Privacy for All also establishes a crucial power to protect our privacy: the right to act as our own privacy enforcers. With a private right of action, Privacy for All ensures that every person can go to court to hold companies accountable when they violate the law and refuse to respect our rights.
Knowledge for All
When it comes to protecting our own privacy, consumers are at a huge disadvantage. Companies know what they collect, how they use it, and who they share it with. Consumers usually do not.
This knowledge gap has harmful effects. Without knowing where their information goes, people have been unable able to exert control over its distribution, sale, and use. There is no way for them to know, for example, that a company has given their information—their zip code, their race, their restaurant preferences—to a firm that uses this information to determine their mortgage rate or credit limit. Seniors with dementia have no way to know when their name ends up on a data broker’s list.
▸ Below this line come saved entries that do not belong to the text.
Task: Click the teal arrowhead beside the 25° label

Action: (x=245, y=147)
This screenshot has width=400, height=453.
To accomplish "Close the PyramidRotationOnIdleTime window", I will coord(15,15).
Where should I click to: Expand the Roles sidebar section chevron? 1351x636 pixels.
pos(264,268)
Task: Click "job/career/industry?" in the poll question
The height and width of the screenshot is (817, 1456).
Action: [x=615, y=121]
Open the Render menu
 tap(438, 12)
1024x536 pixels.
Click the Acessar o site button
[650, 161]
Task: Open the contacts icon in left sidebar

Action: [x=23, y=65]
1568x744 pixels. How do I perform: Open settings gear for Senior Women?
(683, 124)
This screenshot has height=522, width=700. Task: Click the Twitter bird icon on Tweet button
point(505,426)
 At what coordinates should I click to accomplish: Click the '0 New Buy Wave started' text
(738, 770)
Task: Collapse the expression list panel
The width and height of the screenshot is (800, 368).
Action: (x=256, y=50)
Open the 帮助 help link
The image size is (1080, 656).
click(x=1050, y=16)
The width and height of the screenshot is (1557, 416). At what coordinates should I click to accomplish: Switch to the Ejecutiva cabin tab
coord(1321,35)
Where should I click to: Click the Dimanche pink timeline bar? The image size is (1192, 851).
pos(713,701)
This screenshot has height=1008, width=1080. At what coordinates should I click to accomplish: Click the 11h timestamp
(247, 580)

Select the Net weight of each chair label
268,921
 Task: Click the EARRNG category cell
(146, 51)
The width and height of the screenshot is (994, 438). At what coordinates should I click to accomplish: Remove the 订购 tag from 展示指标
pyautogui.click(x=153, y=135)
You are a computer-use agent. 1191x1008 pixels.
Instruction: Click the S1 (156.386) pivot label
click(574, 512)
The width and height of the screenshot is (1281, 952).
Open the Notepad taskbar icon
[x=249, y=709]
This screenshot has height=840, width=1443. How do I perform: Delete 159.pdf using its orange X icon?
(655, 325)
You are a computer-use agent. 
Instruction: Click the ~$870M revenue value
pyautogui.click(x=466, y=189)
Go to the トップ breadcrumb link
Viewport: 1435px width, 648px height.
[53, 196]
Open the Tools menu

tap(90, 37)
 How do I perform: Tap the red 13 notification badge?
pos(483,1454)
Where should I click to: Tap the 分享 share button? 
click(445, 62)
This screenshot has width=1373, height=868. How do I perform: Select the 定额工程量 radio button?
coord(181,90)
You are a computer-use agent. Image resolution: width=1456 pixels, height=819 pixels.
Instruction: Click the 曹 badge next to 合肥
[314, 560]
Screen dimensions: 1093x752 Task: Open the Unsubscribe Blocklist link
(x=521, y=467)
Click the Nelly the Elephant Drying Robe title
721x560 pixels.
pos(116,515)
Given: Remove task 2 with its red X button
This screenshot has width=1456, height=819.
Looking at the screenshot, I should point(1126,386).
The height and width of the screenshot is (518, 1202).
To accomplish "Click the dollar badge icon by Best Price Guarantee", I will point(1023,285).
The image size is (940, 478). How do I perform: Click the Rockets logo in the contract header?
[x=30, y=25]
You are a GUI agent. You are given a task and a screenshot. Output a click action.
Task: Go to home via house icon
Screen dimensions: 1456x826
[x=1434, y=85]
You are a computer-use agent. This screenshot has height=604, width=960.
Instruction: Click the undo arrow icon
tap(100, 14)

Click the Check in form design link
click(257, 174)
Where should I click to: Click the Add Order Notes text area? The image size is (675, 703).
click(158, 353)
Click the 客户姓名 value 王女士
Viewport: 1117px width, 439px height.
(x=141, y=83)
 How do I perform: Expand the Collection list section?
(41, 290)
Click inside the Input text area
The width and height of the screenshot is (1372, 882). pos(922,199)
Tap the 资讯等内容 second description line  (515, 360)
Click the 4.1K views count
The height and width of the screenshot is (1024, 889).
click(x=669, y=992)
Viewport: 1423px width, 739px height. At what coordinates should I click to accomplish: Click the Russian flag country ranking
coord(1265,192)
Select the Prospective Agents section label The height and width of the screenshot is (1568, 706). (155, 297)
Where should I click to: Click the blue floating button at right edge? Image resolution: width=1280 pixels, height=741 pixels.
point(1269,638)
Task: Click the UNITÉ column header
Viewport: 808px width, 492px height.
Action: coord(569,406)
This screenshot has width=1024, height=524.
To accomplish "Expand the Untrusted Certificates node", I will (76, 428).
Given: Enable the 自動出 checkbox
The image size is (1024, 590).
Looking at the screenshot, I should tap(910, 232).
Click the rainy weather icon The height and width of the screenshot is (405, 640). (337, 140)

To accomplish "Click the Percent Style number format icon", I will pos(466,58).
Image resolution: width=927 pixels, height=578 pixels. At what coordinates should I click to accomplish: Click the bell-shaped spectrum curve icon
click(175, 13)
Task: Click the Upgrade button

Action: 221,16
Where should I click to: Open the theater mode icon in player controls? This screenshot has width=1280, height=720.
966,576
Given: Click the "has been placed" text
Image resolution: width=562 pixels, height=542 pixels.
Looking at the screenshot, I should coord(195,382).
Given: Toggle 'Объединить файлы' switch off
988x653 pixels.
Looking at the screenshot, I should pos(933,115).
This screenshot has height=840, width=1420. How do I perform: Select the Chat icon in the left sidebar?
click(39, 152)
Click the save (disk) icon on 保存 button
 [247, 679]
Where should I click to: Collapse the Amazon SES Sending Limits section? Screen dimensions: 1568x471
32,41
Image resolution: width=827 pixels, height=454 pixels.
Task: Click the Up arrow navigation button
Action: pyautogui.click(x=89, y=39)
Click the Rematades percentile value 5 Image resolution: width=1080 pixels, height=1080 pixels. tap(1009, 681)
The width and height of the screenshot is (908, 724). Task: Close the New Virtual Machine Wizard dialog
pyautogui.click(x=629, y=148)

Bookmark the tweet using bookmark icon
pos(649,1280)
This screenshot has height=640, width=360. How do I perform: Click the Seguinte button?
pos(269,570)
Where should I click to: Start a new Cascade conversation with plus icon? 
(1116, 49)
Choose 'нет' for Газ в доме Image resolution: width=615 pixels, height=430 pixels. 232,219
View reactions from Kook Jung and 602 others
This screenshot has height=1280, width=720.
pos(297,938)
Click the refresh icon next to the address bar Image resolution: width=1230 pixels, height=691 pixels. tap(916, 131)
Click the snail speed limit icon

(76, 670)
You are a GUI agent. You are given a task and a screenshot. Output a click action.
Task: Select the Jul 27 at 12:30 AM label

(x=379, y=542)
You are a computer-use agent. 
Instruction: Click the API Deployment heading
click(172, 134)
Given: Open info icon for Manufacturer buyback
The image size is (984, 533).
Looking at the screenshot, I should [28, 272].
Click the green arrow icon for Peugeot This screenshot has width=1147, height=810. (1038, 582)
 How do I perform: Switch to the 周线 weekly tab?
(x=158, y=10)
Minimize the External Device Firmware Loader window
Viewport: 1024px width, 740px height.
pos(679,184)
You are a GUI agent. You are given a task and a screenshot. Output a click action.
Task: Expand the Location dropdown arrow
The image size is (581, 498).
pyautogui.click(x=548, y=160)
The CCPA increases the consumer’s right-to-know. Privacy for All strengthens this right, and makes sure that everyone can learn what information companies have shared and who it’s been shared with.
Power for All
A cornerstone of data privacy is the consumer’s power to decide what a company may do with their data. The CCPA empowers consumers to opt-out of sale of their personal information.
Privacy for All would improve the CCPA by making sure that companies that share data, as well as those that sell it, are required to get opt-in consent to do so. Privacy for All would make sure that the law covers all the ways personal information is shared in the modern digital world, including in ways people may not expect. That returns privacy power to the people.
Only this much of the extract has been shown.